▶ **Aufgabenstellung**:
Kopieren Sie aus dem Seitenauszug unten wortgetreu die Passage von „Am nächsten Tag standen“ bis einschließlich „relativ sicher sitzt.“.

Als wir endlich in der Hütte ankommen, begrüßt uns Lukas, der Hüttenwirt, mit ’nem selbstaufgesetzten Schnaps und verspricht uns, die Trockenkammer gut einzuheizen, so dass unsere Klamotten morgen alle wieder trocken sind. Nach der Härte da draußen sorgen die Wärme der Hütte, das gute Essen, der sympathische Hüttenwirt und ein guter Wein für ein richtig zufriedenes Glücksgefühl. Die Wolken reißen auf und man sieht zum ersten Mal von der Müllerhütte die gesamte Gletscherlandschaft. Die Müllerhütte liegt im Übeltalferner, dem größten Gletscher der Stubaier Alpen. Man hat von hier oben einen phantastischen Blick über den Gletscher und die unter uns liegenden Berge und Täler. Die Luft ist klar, man kann unglaublich weit sehen und ganz am Horizont sind deutlich erhöhte Bergmassive von der untergehenden Abendsonne rot beschienen. Das ist der Hammer!!

Bei den abendlichen Gesprächen am Tisch zeigt sich, dass die anderen ähnlich intensive Erfahrungen wie ich über den Tag hatten. Man ist sehr offen miteinander und kommt sich langsam menschlich näher. Die Leiden des Tages sind alle vergessen und ein tief zufriedenes Glücksgefühl bleibt.

Am nächsten Tag standen verschiedenen Lerneinheiten auf dem Gletscher auf dem Programm. Wir haben praktisch gelernt, wie man mit Steigeisen geht, sich mit Eisschrauben im Eis sichert und wie man sich bei Stürzen in Schneefeldern verhält. Rückwärts mit dem Kopf nach unten rutschend muss man sich erst auf den Bauch drehen, dann durch eine seitwärts ausgestreckte Hand den Körper so in eine Rotation versetzen, dass der Kopf nach oben kommt, um dann den Po hochzuheben und mit Füssen und Händen zu bremsen. Klappt gut und macht Spaß! Die schon früher vermittelte Spaltenbergung wird heute und am nächsten Tag noch einmal geübt, so dass diese jetzt relativ sicher sitzt.

▶ **Gesammelte Daten**:
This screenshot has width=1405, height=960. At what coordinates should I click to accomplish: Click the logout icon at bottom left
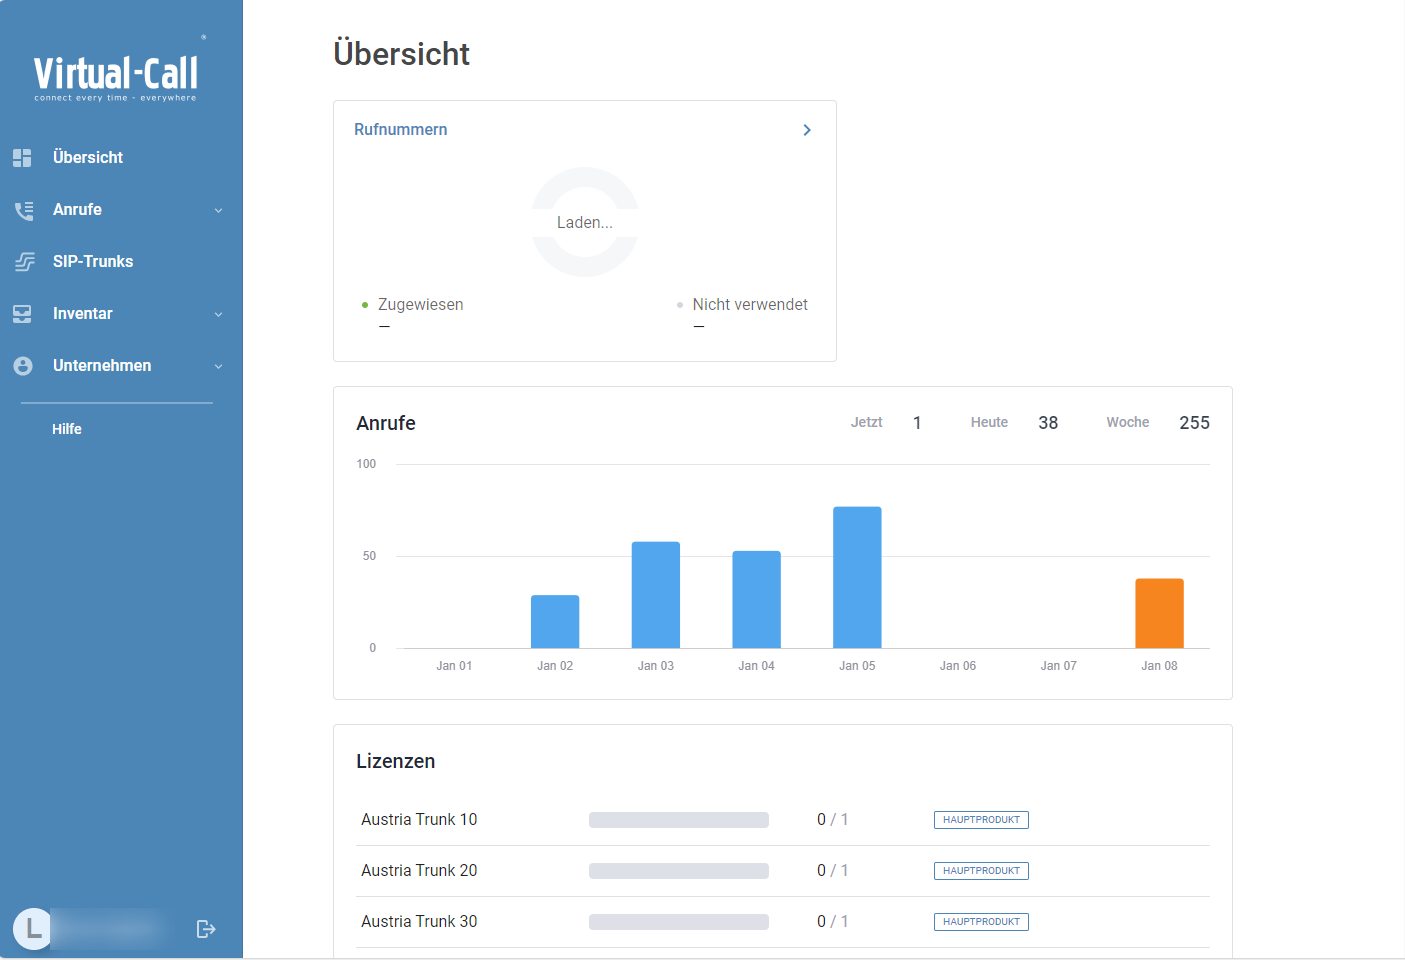[x=205, y=928]
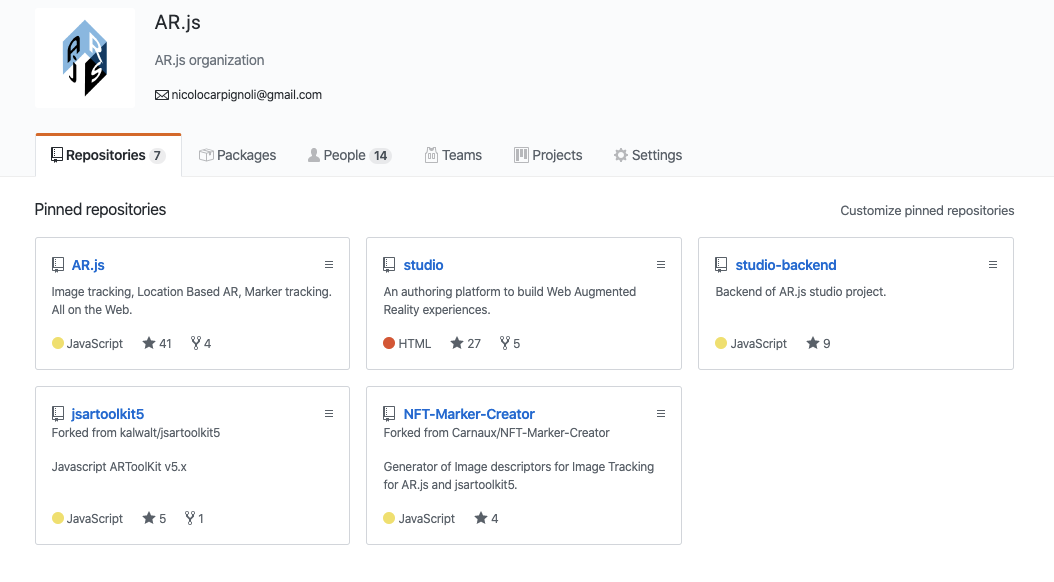Click the drag handle on AR.js card

click(329, 265)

▶ **Endergebnis**:
Am nächsten Tag standen verschiedenen Lerneinheiten auf dem Gletscher auf dem Programm. Wir haben praktisch gelernt, wie man mit Steigeisen geht, sich mit Eisschrauben im Eis sichert und wie man sich bei Stürzen in Schneefeldern verhält. Rückwärts mit dem Kopf nach unten rutschend muss man sich erst auf den Bauch drehen, dann durch eine seitwärts ausgestreckte Hand den Körper so in eine Rotation versetzen, dass der Kopf nach oben kommt, um dann den Po hochzuheben und mit Füssen und Händen zu bremsen. Klappt gut und macht Spaß! Die schon früher vermittelte Spaltenbergung wird heute und am nächsten Tag noch einmal geübt, so dass diese jetzt relativ sicher sitzt.